Working data:
--------------------------------

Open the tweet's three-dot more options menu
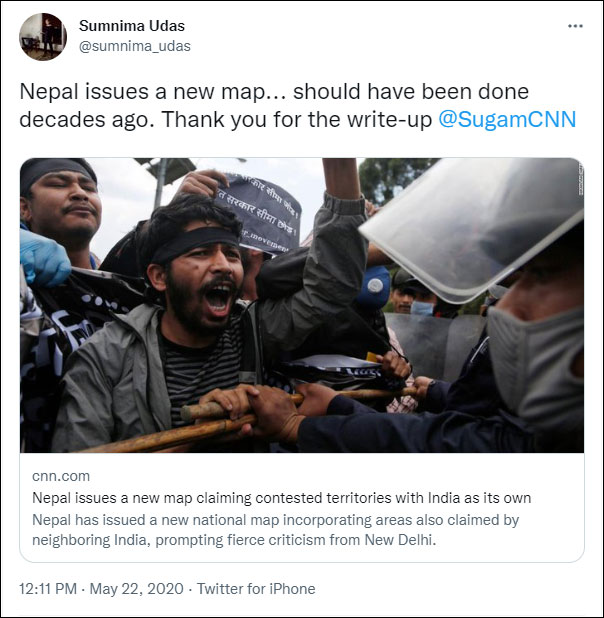This screenshot has width=604, height=618. [x=574, y=26]
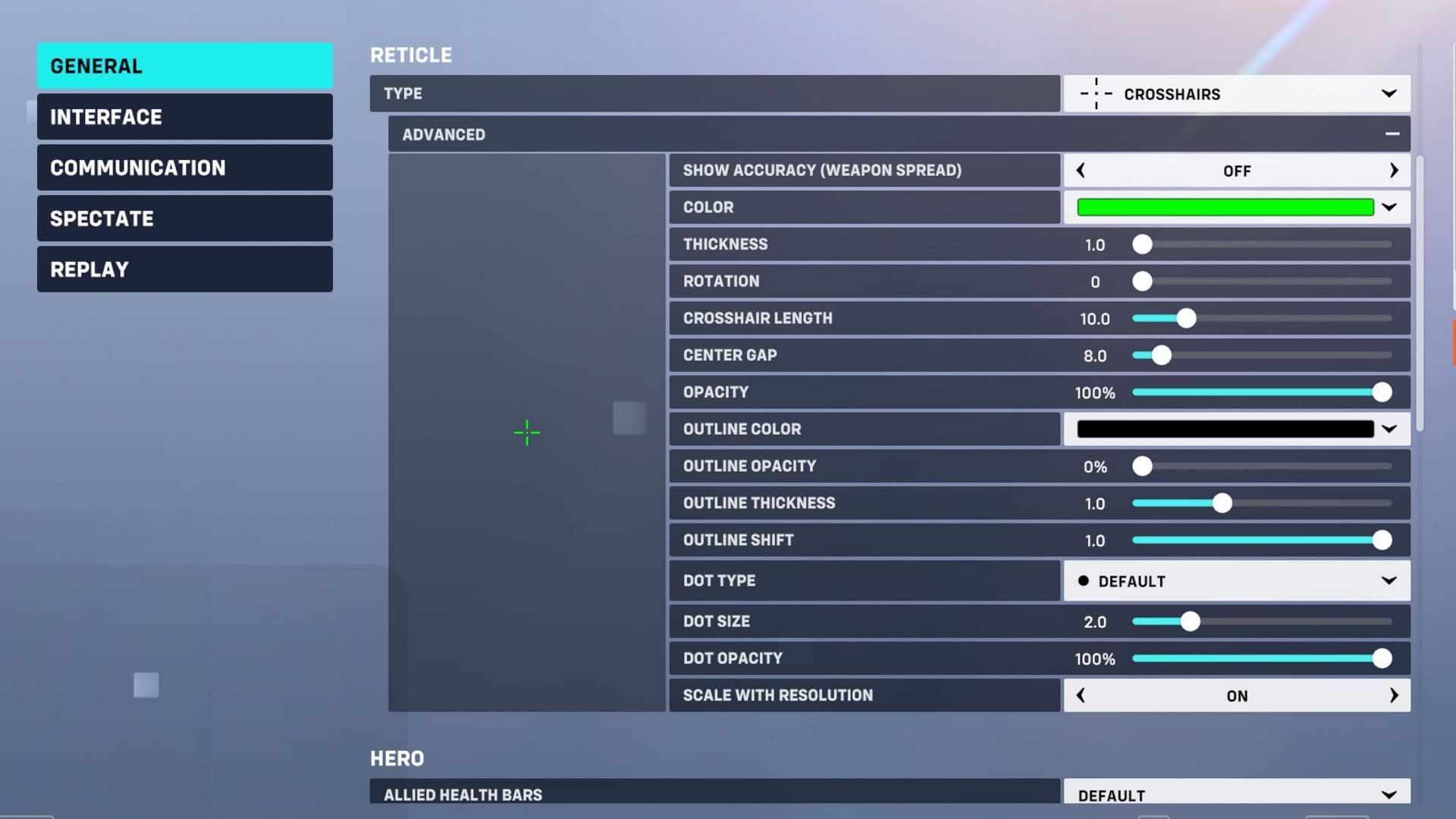This screenshot has height=819, width=1456.
Task: Drag the Crosshair Length slider
Action: pyautogui.click(x=1185, y=318)
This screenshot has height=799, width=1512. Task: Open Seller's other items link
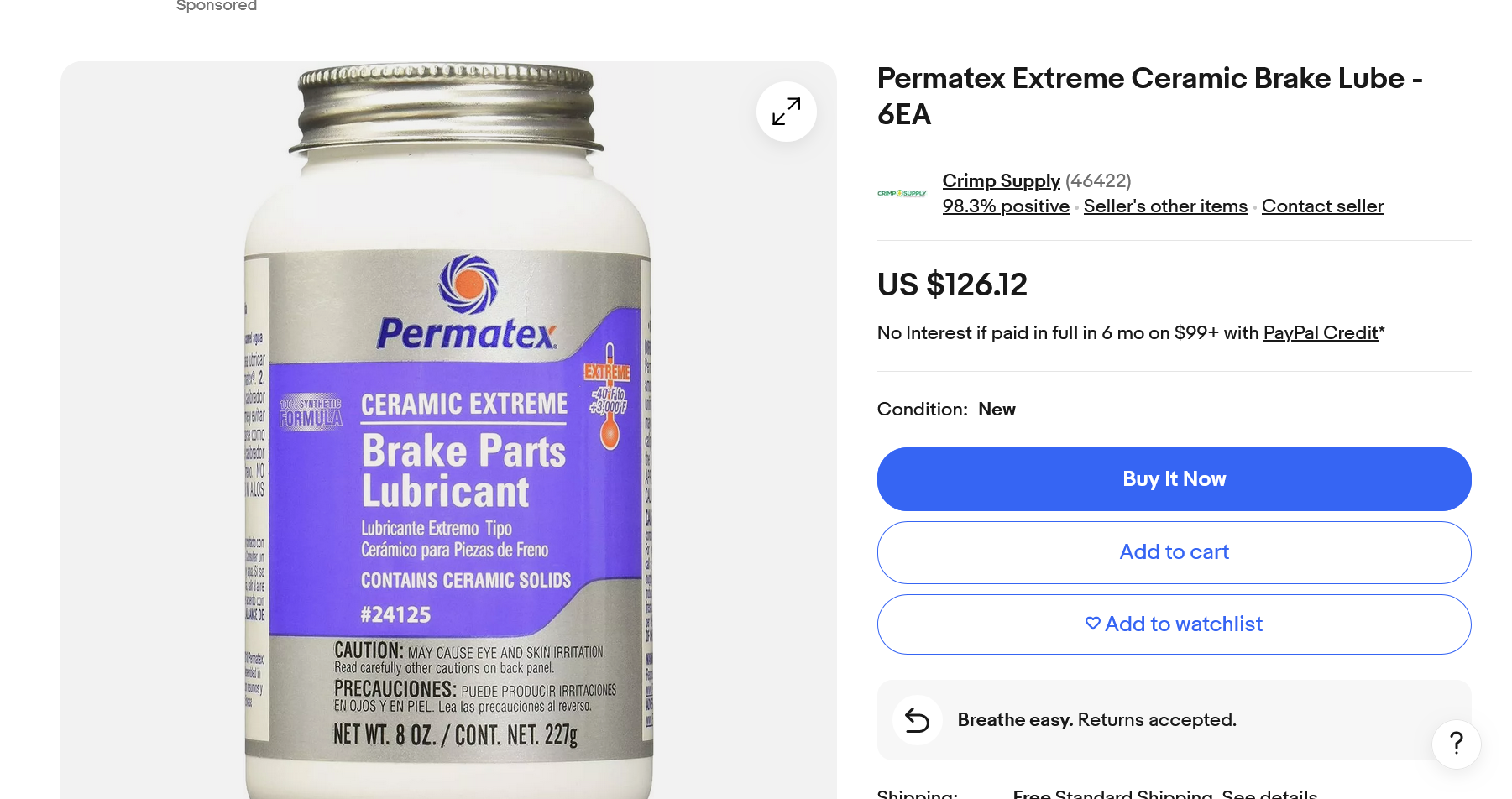pos(1165,206)
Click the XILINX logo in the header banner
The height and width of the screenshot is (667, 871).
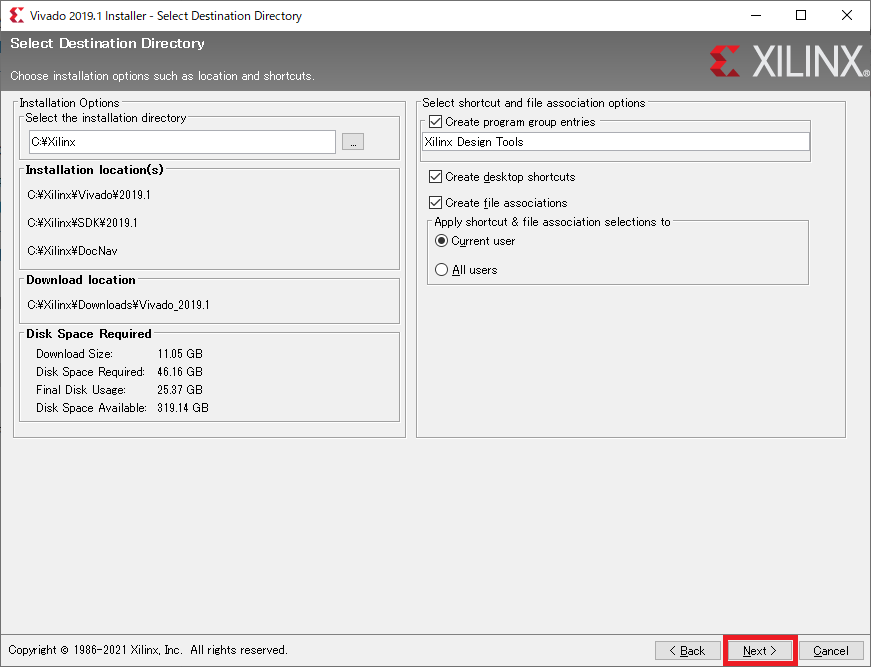[788, 62]
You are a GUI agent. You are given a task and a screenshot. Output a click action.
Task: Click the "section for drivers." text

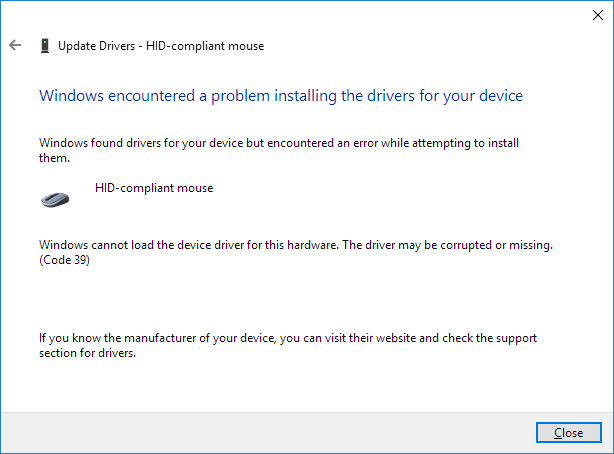87,353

--------------------------------

Copy every row above word for word, leaving out the pictures.

Open the tweet's three-dot more options menu
This screenshot has width=604, height=618. [x=574, y=26]
This screenshot has height=819, width=1456.
Task: Drag the Crosshair Length slider
Action: pyautogui.click(x=1185, y=318)
This screenshot has height=799, width=1512. Task: Open Seller's other items link
pos(1165,206)
Click the XILINX logo in the header banner
The height and width of the screenshot is (667, 871).
[788, 62]
You are a GUI agent. You are given a task and a screenshot. Output a click action.
Task: Click the "section for drivers." text

87,353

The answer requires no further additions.